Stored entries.
»»
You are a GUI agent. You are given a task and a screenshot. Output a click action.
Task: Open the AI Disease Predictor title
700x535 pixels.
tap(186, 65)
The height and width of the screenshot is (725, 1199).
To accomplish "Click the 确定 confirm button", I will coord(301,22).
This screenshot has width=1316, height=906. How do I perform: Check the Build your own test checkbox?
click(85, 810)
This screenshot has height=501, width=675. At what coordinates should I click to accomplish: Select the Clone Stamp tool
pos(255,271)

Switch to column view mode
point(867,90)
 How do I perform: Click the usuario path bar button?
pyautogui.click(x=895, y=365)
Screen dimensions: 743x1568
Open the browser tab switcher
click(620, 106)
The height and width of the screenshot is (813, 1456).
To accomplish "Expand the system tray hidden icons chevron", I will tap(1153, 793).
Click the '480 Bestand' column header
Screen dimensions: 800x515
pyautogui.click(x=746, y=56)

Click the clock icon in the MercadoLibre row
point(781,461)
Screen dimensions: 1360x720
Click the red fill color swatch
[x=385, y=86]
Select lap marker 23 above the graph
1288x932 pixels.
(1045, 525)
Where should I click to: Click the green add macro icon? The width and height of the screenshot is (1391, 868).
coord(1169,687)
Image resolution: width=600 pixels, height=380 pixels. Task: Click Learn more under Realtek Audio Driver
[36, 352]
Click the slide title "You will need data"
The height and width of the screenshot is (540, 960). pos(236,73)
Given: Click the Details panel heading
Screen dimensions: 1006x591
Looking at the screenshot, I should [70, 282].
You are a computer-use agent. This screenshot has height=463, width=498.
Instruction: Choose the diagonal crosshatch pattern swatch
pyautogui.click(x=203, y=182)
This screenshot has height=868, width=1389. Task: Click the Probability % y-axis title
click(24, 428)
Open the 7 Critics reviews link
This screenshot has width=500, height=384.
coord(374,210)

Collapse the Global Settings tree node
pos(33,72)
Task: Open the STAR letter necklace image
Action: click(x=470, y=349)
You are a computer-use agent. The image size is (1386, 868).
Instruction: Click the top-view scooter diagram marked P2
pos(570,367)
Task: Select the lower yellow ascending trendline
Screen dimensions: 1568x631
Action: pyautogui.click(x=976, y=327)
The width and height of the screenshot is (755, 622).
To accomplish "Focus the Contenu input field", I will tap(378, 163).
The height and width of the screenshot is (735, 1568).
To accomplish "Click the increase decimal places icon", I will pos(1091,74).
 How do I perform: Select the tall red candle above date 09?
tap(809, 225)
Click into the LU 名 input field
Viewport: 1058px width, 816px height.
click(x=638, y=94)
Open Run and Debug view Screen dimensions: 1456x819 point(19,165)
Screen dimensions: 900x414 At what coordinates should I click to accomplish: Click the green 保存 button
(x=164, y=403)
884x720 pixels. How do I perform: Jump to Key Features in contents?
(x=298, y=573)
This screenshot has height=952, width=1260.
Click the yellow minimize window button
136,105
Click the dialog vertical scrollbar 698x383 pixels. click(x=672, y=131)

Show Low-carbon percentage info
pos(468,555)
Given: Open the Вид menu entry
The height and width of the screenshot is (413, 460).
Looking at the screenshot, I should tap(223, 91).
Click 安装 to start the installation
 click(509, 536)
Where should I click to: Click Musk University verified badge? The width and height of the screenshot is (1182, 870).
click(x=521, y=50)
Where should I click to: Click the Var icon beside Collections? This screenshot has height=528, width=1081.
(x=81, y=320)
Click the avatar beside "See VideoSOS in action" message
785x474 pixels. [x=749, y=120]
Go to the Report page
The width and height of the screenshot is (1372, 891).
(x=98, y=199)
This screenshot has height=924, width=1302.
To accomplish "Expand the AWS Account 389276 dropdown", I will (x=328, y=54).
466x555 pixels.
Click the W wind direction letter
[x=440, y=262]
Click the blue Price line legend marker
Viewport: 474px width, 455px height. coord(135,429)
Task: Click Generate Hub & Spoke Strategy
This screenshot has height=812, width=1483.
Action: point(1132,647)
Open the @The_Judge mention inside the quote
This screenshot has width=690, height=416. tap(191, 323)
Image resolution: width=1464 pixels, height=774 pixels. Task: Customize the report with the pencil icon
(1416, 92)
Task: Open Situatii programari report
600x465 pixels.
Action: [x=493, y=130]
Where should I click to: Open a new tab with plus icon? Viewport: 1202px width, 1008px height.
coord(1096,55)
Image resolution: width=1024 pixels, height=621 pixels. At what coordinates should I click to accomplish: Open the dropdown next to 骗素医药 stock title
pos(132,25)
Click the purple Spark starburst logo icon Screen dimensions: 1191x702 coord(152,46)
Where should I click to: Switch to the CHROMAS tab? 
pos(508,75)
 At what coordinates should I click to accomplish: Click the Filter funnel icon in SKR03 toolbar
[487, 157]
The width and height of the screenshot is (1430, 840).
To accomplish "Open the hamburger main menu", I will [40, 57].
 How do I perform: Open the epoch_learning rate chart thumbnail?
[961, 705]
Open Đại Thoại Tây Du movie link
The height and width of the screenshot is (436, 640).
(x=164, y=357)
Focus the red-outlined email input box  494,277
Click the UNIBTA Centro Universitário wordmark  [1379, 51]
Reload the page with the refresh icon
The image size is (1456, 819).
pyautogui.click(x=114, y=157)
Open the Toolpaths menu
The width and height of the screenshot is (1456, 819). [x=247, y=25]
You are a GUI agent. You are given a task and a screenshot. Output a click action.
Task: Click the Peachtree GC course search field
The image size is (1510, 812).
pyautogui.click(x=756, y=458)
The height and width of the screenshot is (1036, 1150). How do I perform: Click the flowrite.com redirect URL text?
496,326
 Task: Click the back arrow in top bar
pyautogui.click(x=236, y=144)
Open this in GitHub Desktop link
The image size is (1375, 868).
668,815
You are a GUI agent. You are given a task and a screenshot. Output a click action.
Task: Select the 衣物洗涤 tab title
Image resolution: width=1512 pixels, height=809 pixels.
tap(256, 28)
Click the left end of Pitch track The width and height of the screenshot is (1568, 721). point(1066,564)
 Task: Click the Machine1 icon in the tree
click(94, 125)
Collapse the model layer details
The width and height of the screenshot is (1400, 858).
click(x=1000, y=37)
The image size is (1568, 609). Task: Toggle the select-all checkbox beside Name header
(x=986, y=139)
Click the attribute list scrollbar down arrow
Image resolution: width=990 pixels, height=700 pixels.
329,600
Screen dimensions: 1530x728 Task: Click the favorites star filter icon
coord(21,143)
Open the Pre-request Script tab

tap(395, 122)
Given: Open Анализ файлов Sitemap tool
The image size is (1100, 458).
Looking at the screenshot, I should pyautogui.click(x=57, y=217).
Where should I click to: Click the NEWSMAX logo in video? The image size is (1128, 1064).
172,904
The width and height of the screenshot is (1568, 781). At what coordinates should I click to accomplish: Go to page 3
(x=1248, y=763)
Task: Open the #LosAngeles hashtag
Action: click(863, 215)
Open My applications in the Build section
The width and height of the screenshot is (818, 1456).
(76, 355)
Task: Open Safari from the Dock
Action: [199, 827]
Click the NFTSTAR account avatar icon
««
YOUR OBJECTIVE. Return all of the stored entries above verbatim, line for line, with nothing changed.

TASK SOLUTION.
You are a GUI agent. You are given a task and a screenshot. Output a click action.
Task: Open the AI Disease Predictor title
700x535 pixels.
tap(186, 65)
The height and width of the screenshot is (725, 1199).
To accomplish "Click the 确定 confirm button", I will coord(301,22).
This screenshot has width=1316, height=906. How do I perform: Check the Build your own test checkbox?
click(85, 810)
This screenshot has height=501, width=675. At what coordinates should I click to accomplish: Select the Clone Stamp tool
pos(255,271)

Switch to column view mode
point(867,90)
 How do I perform: Click the usuario path bar button?
pyautogui.click(x=895, y=365)
Screen dimensions: 743x1568
Open the browser tab switcher
click(620, 106)
The height and width of the screenshot is (813, 1456).
To accomplish "Expand the system tray hidden icons chevron", I will tap(1153, 793).
Click the '480 Bestand' column header
Screen dimensions: 800x515
pyautogui.click(x=746, y=56)

Click the clock icon in the MercadoLibre row
point(781,461)
Screen dimensions: 1360x720
Click the red fill color swatch
[x=385, y=86]
Select lap marker 23 above the graph
1288x932 pixels.
(1045, 525)
Where should I click to: Click the green add macro icon? The width and height of the screenshot is (1391, 868).
coord(1169,687)
Image resolution: width=600 pixels, height=380 pixels. Task: Click Learn more under Realtek Audio Driver
[36, 352]
Click the slide title "You will need data"
The height and width of the screenshot is (540, 960). pos(236,73)
Given: Click the Details panel heading
Screen dimensions: 1006x591
Looking at the screenshot, I should [70, 282].
You are a computer-use agent. This screenshot has height=463, width=498.
Instruction: Choose the diagonal crosshatch pattern swatch
pyautogui.click(x=203, y=182)
This screenshot has height=868, width=1389. Task: Click the Probability % y-axis title
click(24, 428)
Open the 7 Critics reviews link
This screenshot has width=500, height=384.
coord(374,210)

Collapse the Global Settings tree node
pos(33,72)
Task: Open the STAR letter necklace image
Action: click(x=470, y=349)
You are a computer-use agent. The image size is (1386, 868).
Instruction: Click the top-view scooter diagram marked P2
pos(570,367)
Task: Select the lower yellow ascending trendline
Screen dimensions: 1568x631
Action: pyautogui.click(x=976, y=327)
The width and height of the screenshot is (755, 622).
To accomplish "Focus the Contenu input field", I will tap(378, 163).
The height and width of the screenshot is (735, 1568).
To accomplish "Click the increase decimal places icon", I will pos(1091,74).
 How do I perform: Select the tall red candle above date 09?
tap(809, 225)
Click into the LU 名 input field
Viewport: 1058px width, 816px height.
click(x=638, y=94)
Open Run and Debug view Screen dimensions: 1456x819 point(19,165)
Screen dimensions: 900x414 At what coordinates should I click to accomplish: Click the green 保存 button
(x=164, y=403)
884x720 pixels. How do I perform: Jump to Key Features in contents?
(x=298, y=573)
This screenshot has height=952, width=1260.
Click the yellow minimize window button
136,105
Click the dialog vertical scrollbar 698x383 pixels. click(x=672, y=131)

Show Low-carbon percentage info
pos(468,555)
Given: Open the Вид menu entry
The height and width of the screenshot is (413, 460).
Looking at the screenshot, I should tap(223, 91).
Click 安装 to start the installation
 click(509, 536)
Where should I click to: Click Musk University verified badge? The width and height of the screenshot is (1182, 870).
click(x=521, y=50)
Where should I click to: Click the Var icon beside Collections? This screenshot has height=528, width=1081.
(x=81, y=320)
Click the avatar beside "See VideoSOS in action" message
785x474 pixels. [x=749, y=120]
Go to the Report page
The width and height of the screenshot is (1372, 891).
(x=98, y=199)
This screenshot has height=924, width=1302.
To accomplish "Expand the AWS Account 389276 dropdown", I will (x=328, y=54).
466x555 pixels.
Click the W wind direction letter
[x=440, y=262]
Click the blue Price line legend marker
Viewport: 474px width, 455px height. coord(135,429)
Task: Click Generate Hub & Spoke Strategy
This screenshot has height=812, width=1483.
Action: point(1132,647)
Open the @The_Judge mention inside the quote
This screenshot has width=690, height=416. tap(191, 323)
Image resolution: width=1464 pixels, height=774 pixels. Task: Customize the report with the pencil icon
(1416, 92)
Task: Open Situatii programari report
600x465 pixels.
Action: [x=493, y=130]
Where should I click to: Open a new tab with plus icon? Viewport: 1202px width, 1008px height.
coord(1096,55)
Image resolution: width=1024 pixels, height=621 pixels. At what coordinates should I click to accomplish: Open the dropdown next to 骗素医药 stock title
pos(132,25)
Click the purple Spark starburst logo icon Screen dimensions: 1191x702 coord(152,46)
Where should I click to: Switch to the CHROMAS tab? 
pos(508,75)
 At what coordinates should I click to accomplish: Click the Filter funnel icon in SKR03 toolbar
[487, 157]
The width and height of the screenshot is (1430, 840).
To accomplish "Open the hamburger main menu", I will [40, 57].
 How do I perform: Open the epoch_learning rate chart thumbnail?
[961, 705]
Open Đại Thoại Tây Du movie link
The height and width of the screenshot is (436, 640).
(x=164, y=357)
Focus the red-outlined email input box  494,277
Click the UNIBTA Centro Universitário wordmark  [1379, 51]
Reload the page with the refresh icon
The image size is (1456, 819).
pyautogui.click(x=114, y=157)
Open the Toolpaths menu
The width and height of the screenshot is (1456, 819). [x=247, y=25]
You are a GUI agent. You are given a task and a screenshot. Output a click action.
Task: Click the Peachtree GC course search field
The image size is (1510, 812).
pyautogui.click(x=756, y=458)
The height and width of the screenshot is (1036, 1150). How do I perform: Click the flowrite.com redirect URL text?
496,326
 Task: Click the back arrow in top bar
pyautogui.click(x=236, y=144)
Open this in GitHub Desktop link
The image size is (1375, 868).
668,815
You are a GUI agent. You are given a task and a screenshot. Output a click action.
Task: Select the 衣物洗涤 tab title
Image resolution: width=1512 pixels, height=809 pixels.
tap(256, 28)
Click the left end of Pitch track The width and height of the screenshot is (1568, 721). point(1066,564)
 Task: Click the Machine1 icon in the tree
click(94, 125)
Collapse the model layer details
The width and height of the screenshot is (1400, 858).
click(x=1000, y=37)
The image size is (1568, 609). Task: Toggle the select-all checkbox beside Name header
(x=986, y=139)
Click the attribute list scrollbar down arrow
Image resolution: width=990 pixels, height=700 pixels.
329,600
Screen dimensions: 1530x728 Task: Click the favorites star filter icon
coord(21,143)
Open the Pre-request Script tab

tap(395, 122)
Given: Open Анализ файлов Sitemap tool
The image size is (1100, 458).
Looking at the screenshot, I should pyautogui.click(x=57, y=217).
Where should I click to: Click the NEWSMAX logo in video? The image size is (1128, 1064).
172,904
The width and height of the screenshot is (1568, 781). At what coordinates should I click to accomplish: Go to page 3
(x=1248, y=763)
Task: Open the #LosAngeles hashtag
Action: click(863, 215)
Open My applications in the Build section
The width and height of the screenshot is (818, 1456).
(76, 355)
Task: Open Safari from the Dock
Action: [199, 827]
Click the NFTSTAR account avatar icon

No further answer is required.